**EXERCISE GOAL**
Please put every line of the items below into a Markdown table with the columns Row and Line, numbering each row and leaving out blank lines.

**STORED RECORDS**
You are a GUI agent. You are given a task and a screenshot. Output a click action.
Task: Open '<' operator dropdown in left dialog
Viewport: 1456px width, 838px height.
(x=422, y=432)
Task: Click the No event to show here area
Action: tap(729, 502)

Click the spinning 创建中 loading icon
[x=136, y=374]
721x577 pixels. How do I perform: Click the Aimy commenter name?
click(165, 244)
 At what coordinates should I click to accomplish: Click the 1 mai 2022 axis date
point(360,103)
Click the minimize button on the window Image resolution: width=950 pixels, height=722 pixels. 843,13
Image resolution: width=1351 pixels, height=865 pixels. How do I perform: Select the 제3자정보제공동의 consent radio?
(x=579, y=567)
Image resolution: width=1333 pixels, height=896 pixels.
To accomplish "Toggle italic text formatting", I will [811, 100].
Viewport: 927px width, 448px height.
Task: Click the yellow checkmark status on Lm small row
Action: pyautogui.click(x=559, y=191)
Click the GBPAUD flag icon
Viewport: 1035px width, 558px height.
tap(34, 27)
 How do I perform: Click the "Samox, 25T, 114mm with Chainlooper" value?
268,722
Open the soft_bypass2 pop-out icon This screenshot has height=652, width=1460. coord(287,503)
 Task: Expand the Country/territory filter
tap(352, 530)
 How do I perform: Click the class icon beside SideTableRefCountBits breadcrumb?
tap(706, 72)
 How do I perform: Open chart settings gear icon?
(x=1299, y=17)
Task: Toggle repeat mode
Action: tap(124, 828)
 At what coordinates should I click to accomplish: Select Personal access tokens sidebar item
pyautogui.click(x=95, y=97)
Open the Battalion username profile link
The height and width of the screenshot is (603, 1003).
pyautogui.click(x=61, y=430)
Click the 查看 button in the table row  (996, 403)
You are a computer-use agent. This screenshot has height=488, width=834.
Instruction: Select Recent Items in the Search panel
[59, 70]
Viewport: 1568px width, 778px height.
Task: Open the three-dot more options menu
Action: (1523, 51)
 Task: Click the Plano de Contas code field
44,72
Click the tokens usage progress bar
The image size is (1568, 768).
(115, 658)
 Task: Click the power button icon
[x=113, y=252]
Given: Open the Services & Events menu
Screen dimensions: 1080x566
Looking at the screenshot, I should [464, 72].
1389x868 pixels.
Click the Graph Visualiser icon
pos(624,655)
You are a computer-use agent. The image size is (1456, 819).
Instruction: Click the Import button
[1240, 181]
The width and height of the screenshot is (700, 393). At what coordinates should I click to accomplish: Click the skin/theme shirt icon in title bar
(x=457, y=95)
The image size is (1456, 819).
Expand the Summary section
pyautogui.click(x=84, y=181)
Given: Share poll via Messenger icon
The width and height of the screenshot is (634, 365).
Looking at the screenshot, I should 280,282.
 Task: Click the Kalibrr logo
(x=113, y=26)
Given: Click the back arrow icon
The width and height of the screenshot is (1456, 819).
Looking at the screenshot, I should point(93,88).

**TASK ANSWER**
| Row | Line |
|---|---|
| 1 | You are a GUI agent. You are given a task and a screenshot. Output a click action. |
| 2 | Task: Open '<' operator dropdown in left dialog |
| 3 | Viewport: 1456px width, 838px height. |
| 4 | (x=422, y=432) |
| 5 | Task: Click the No event to show here area |
| 6 | Action: tap(729, 502) |
| 7 | Click the spinning 创建中 loading icon |
| 8 | [x=136, y=374] |
| 9 | 721x577 pixels. How do I perform: Click the Aimy commenter name? |
| 10 | click(165, 244) |
| 11 |  At what coordinates should I click to accomplish: Click the 1 mai 2022 axis date |
| 12 | point(360,103) |
| 13 | Click the minimize button on the window Image resolution: width=950 pixels, height=722 pixels. 843,13 |
| 14 | Image resolution: width=1351 pixels, height=865 pixels. How do I perform: Select the 제3자정보제공동의 consent radio? |
| 15 | (x=579, y=567) |
| 16 | Image resolution: width=1333 pixels, height=896 pixels. |
| 17 | To accomplish "Toggle italic text formatting", I will [811, 100]. |
| 18 | Viewport: 927px width, 448px height. |
| 19 | Task: Click the yellow checkmark status on Lm small row |
| 20 | Action: pyautogui.click(x=559, y=191) |
| 21 | Click the GBPAUD flag icon |
| 22 | Viewport: 1035px width, 558px height. |
| 23 | tap(34, 27) |
| 24 |  How do I perform: Click the "Samox, 25T, 114mm with Chainlooper" value? |
| 25 | 268,722 |
| 26 | Open the soft_bypass2 pop-out icon This screenshot has height=652, width=1460. coord(287,503) |
| 27 |  Task: Expand the Country/territory filter |
| 28 | tap(352, 530) |
| 29 |  How do I perform: Click the class icon beside SideTableRefCountBits breadcrumb? |
| 30 | tap(706, 72) |
| 31 |  How do I perform: Open chart settings gear icon? |
| 32 | (x=1299, y=17) |
| 33 | Task: Toggle repeat mode |
| 34 | Action: tap(124, 828) |
| 35 |  At what coordinates should I click to accomplish: Select Personal access tokens sidebar item |
| 36 | pyautogui.click(x=95, y=97) |
| 37 | Open the Battalion username profile link |
| 38 | The height and width of the screenshot is (603, 1003). |
| 39 | pyautogui.click(x=61, y=430) |
| 40 | Click the 查看 button in the table row  (996, 403) |
| 41 | You are a computer-use agent. This screenshot has height=488, width=834. |
| 42 | Instruction: Select Recent Items in the Search panel |
| 43 | [59, 70] |
| 44 | Viewport: 1568px width, 778px height. |
| 45 | Task: Open the three-dot more options menu |
| 46 | Action: (1523, 51) |
| 47 |  Task: Click the Plano de Contas code field |
| 48 | 44,72 |
| 49 | Click the tokens usage progress bar |
| 50 | The image size is (1568, 768). |
| 51 | (115, 658) |
| 52 |  Task: Click the power button icon |
| 53 | [x=113, y=252] |
| 54 | Given: Open the Services & Events menu |
| 55 | Screen dimensions: 1080x566 |
| 56 | Looking at the screenshot, I should [464, 72]. |
| 57 | 1389x868 pixels. |
| 58 | Click the Graph Visualiser icon |
| 59 | pos(624,655) |
| 60 | You are a computer-use agent. The image size is (1456, 819). |
| 61 | Instruction: Click the Import button |
| 62 | [1240, 181] |
| 63 | The width and height of the screenshot is (700, 393). At what coordinates should I click to accomplish: Click the skin/theme shirt icon in title bar |
| 64 | (x=457, y=95) |
| 65 | The image size is (1456, 819). |
| 66 | Expand the Summary section |
| 67 | pyautogui.click(x=84, y=181) |
| 68 | Given: Share poll via Messenger icon |
| 69 | The width and height of the screenshot is (634, 365). |
| 70 | Looking at the screenshot, I should 280,282. |
| 71 |  Task: Click the Kalibrr logo |
| 72 | (x=113, y=26) |
| 73 | Given: Click the back arrow icon |
| 74 | The width and height of the screenshot is (1456, 819). |
| 75 | Looking at the screenshot, I should point(93,88). |